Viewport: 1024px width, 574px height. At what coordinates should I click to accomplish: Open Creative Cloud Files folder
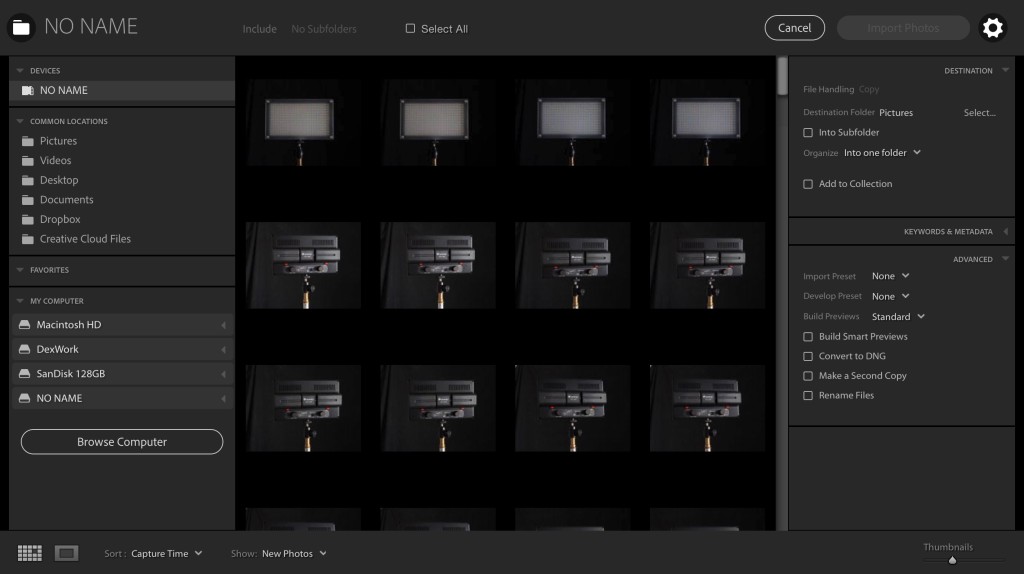[x=85, y=239]
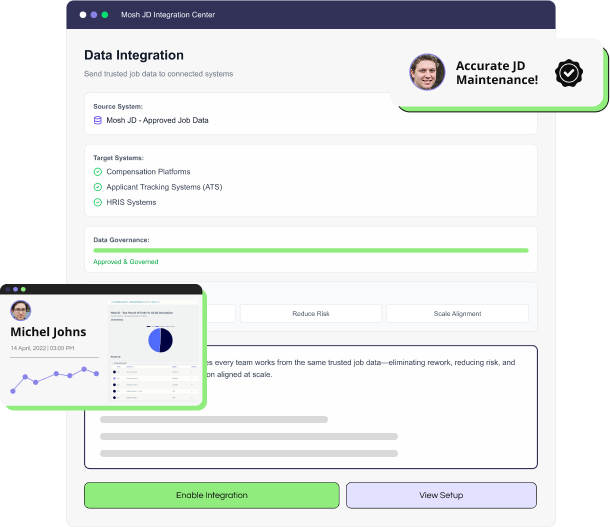Image resolution: width=610 pixels, height=527 pixels.
Task: Click the avatar on Accurate JD Maintenance card
Action: point(427,73)
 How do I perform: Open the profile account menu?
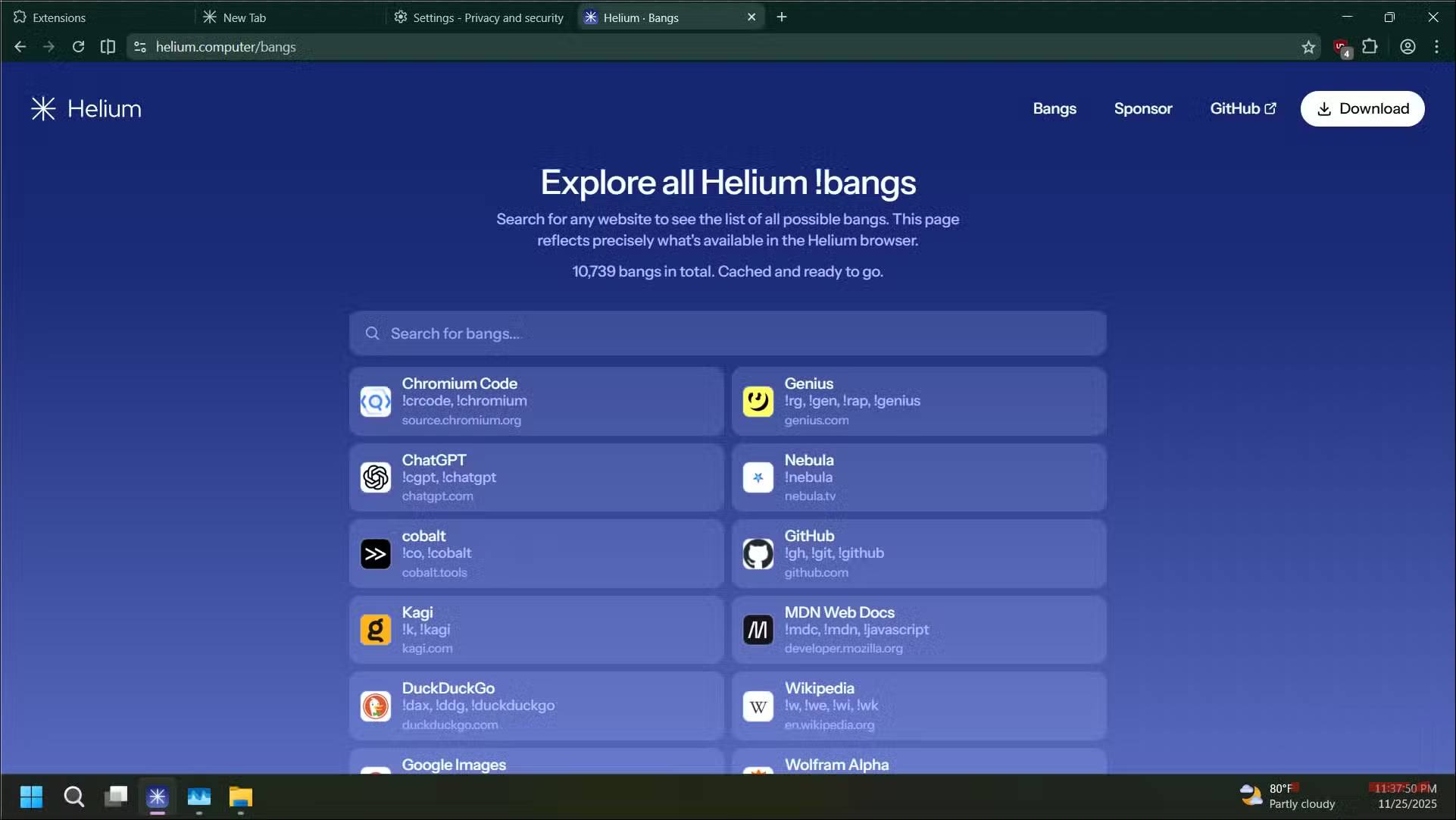click(1407, 47)
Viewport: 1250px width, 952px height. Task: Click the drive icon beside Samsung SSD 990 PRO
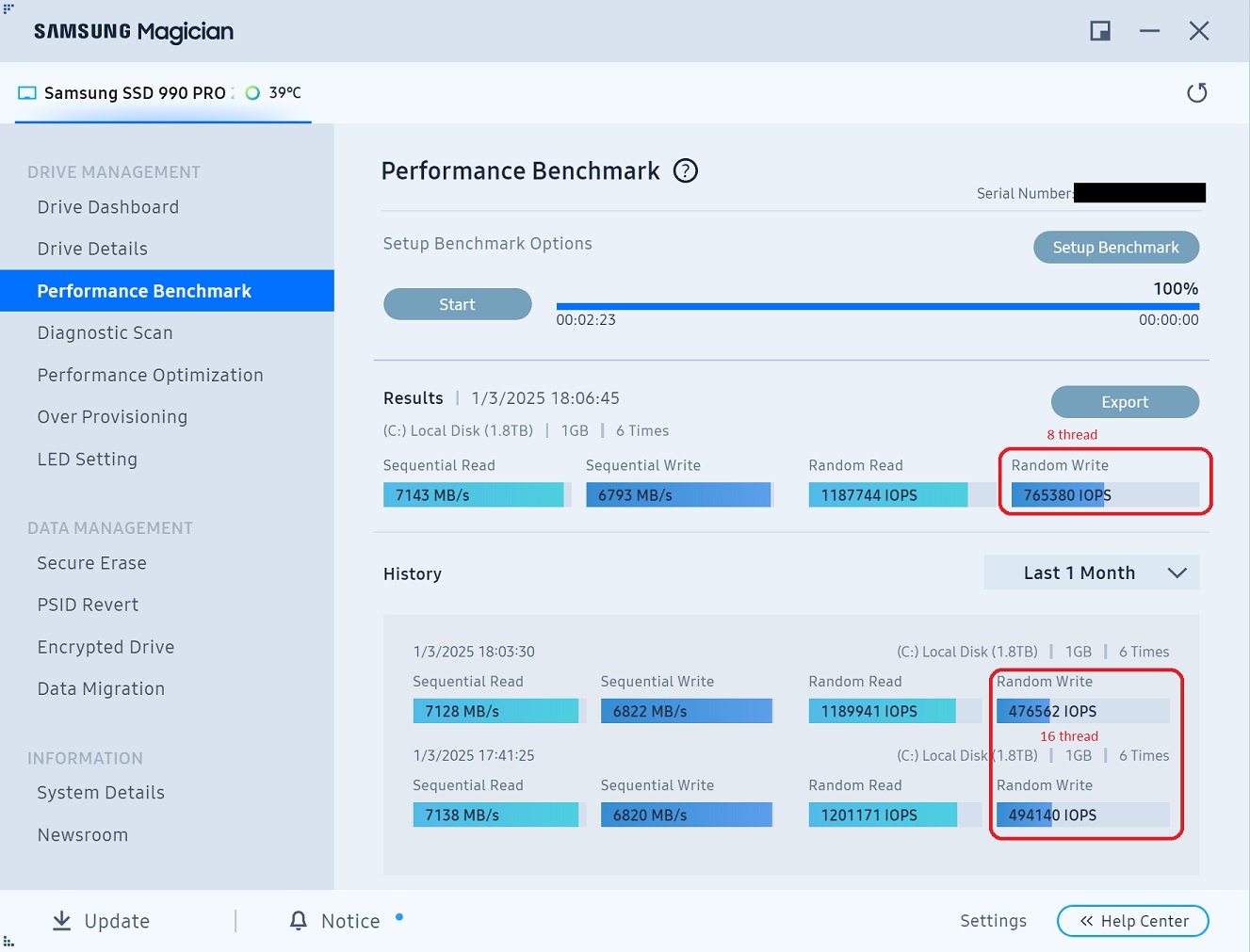coord(27,93)
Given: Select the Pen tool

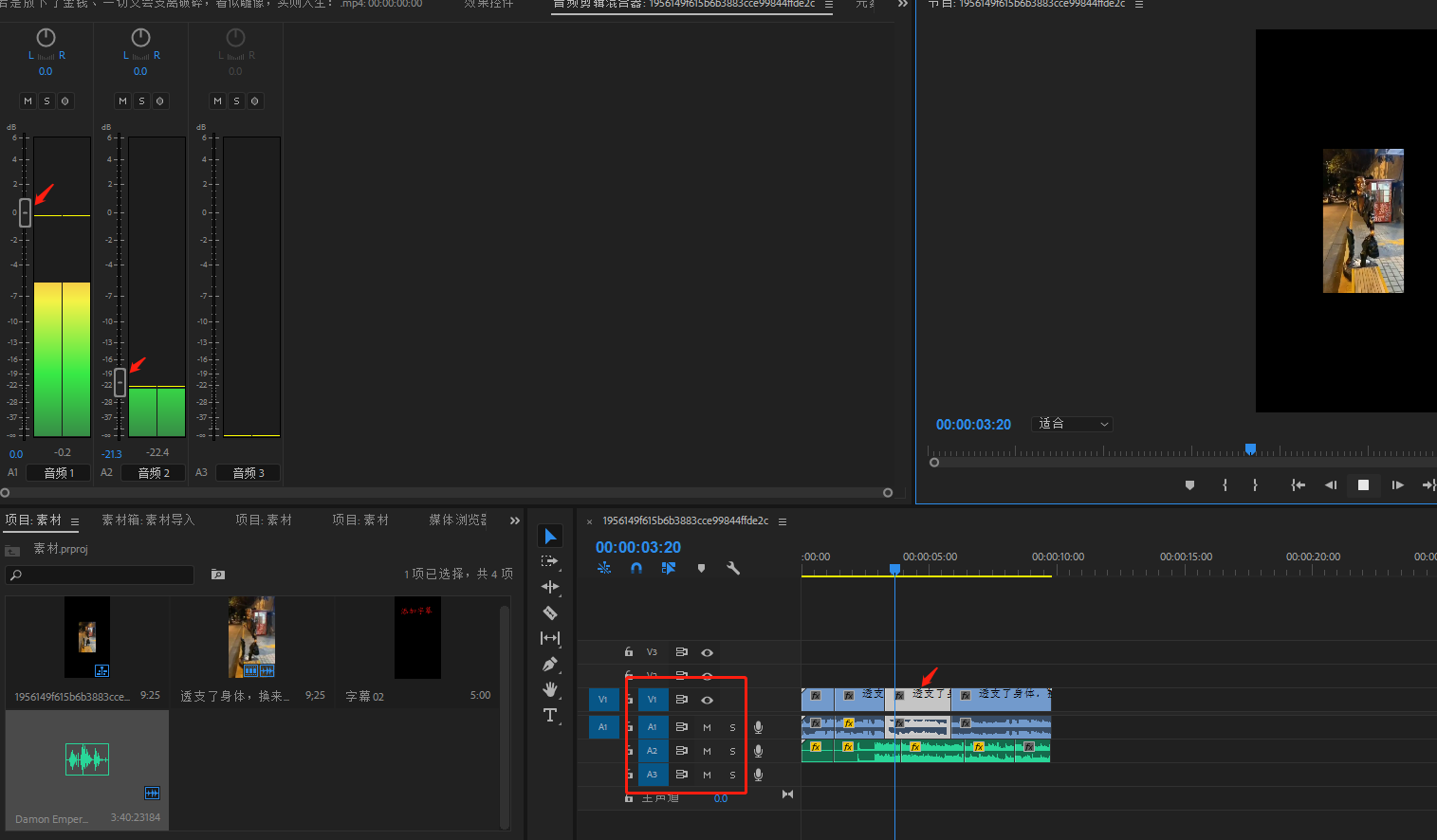Looking at the screenshot, I should click(550, 664).
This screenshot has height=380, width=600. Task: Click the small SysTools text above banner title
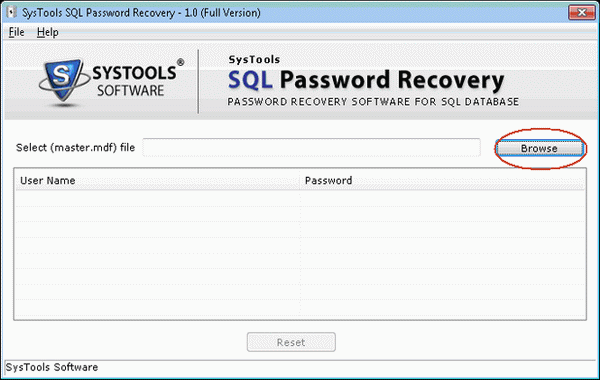(x=254, y=60)
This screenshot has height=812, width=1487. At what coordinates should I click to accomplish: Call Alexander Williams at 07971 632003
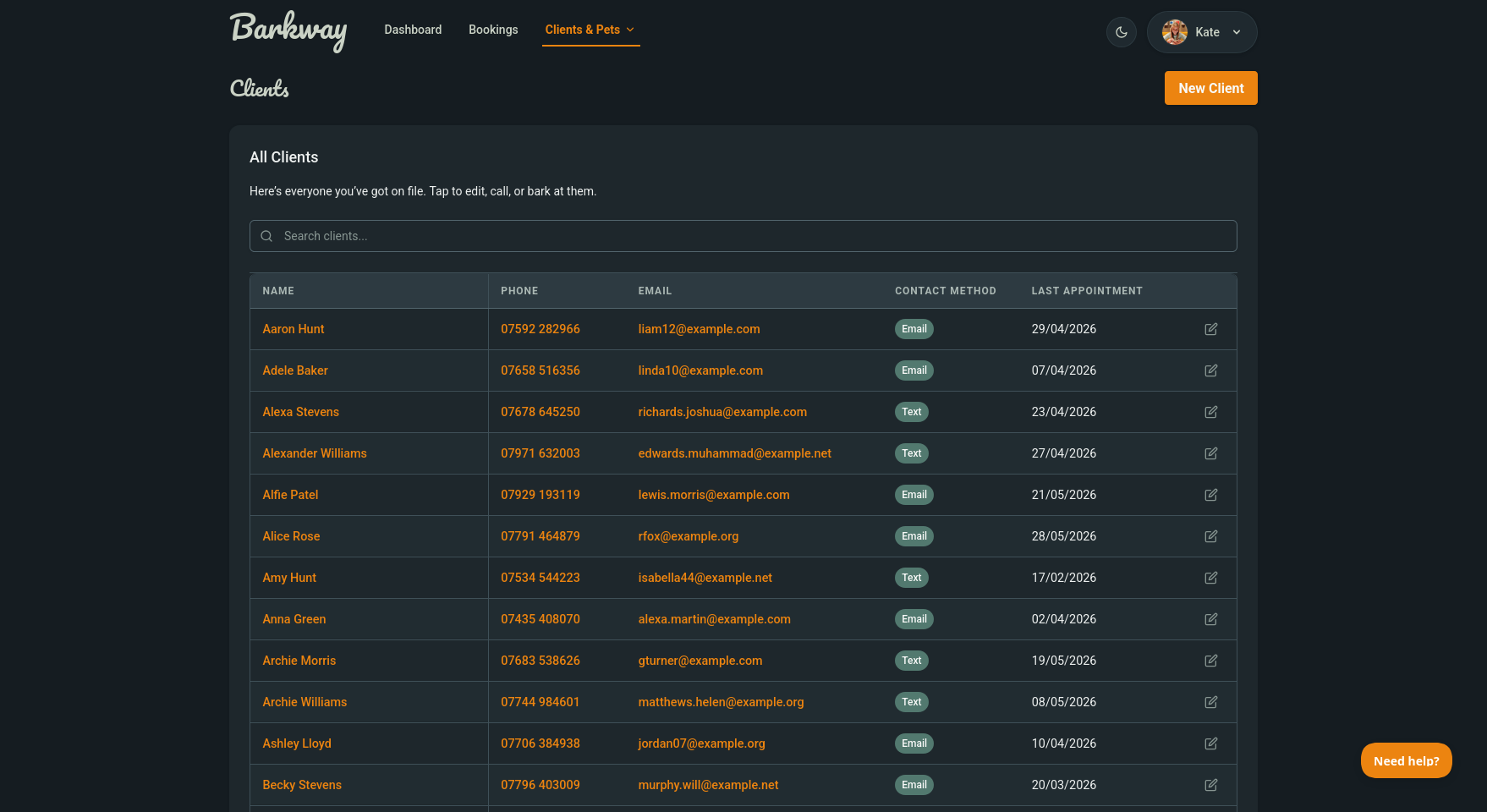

• • • •

**THE REQUEST:**
Rewrite the lines above so that "Viewport" becomes "Window" everywhere, with nothing else changed, and leave the pictures out.

**COMPLETE ANSWER:**
Window: 1024px width, 574px height. At what coordinates should I click to accomplish: Open Creative Cloud Files folder
[x=85, y=239]
Image resolution: width=610 pixels, height=527 pixels.
Task: Click the avatar on Accurate JD Maintenance card
Action: point(427,73)
 How do I perform: Open the profile account menu?
click(1407, 47)
Window: 1250px width, 952px height. Task: Click the drive icon beside Samsung SSD 990 PRO
coord(27,93)
Given: Select the Pen tool

Looking at the screenshot, I should click(550, 664).
This screenshot has height=380, width=600. Task: Click the small SysTools text above banner title
(x=254, y=60)
This screenshot has height=812, width=1487. At what coordinates should I click to accomplish: Call Alexander Williams at 07971 632003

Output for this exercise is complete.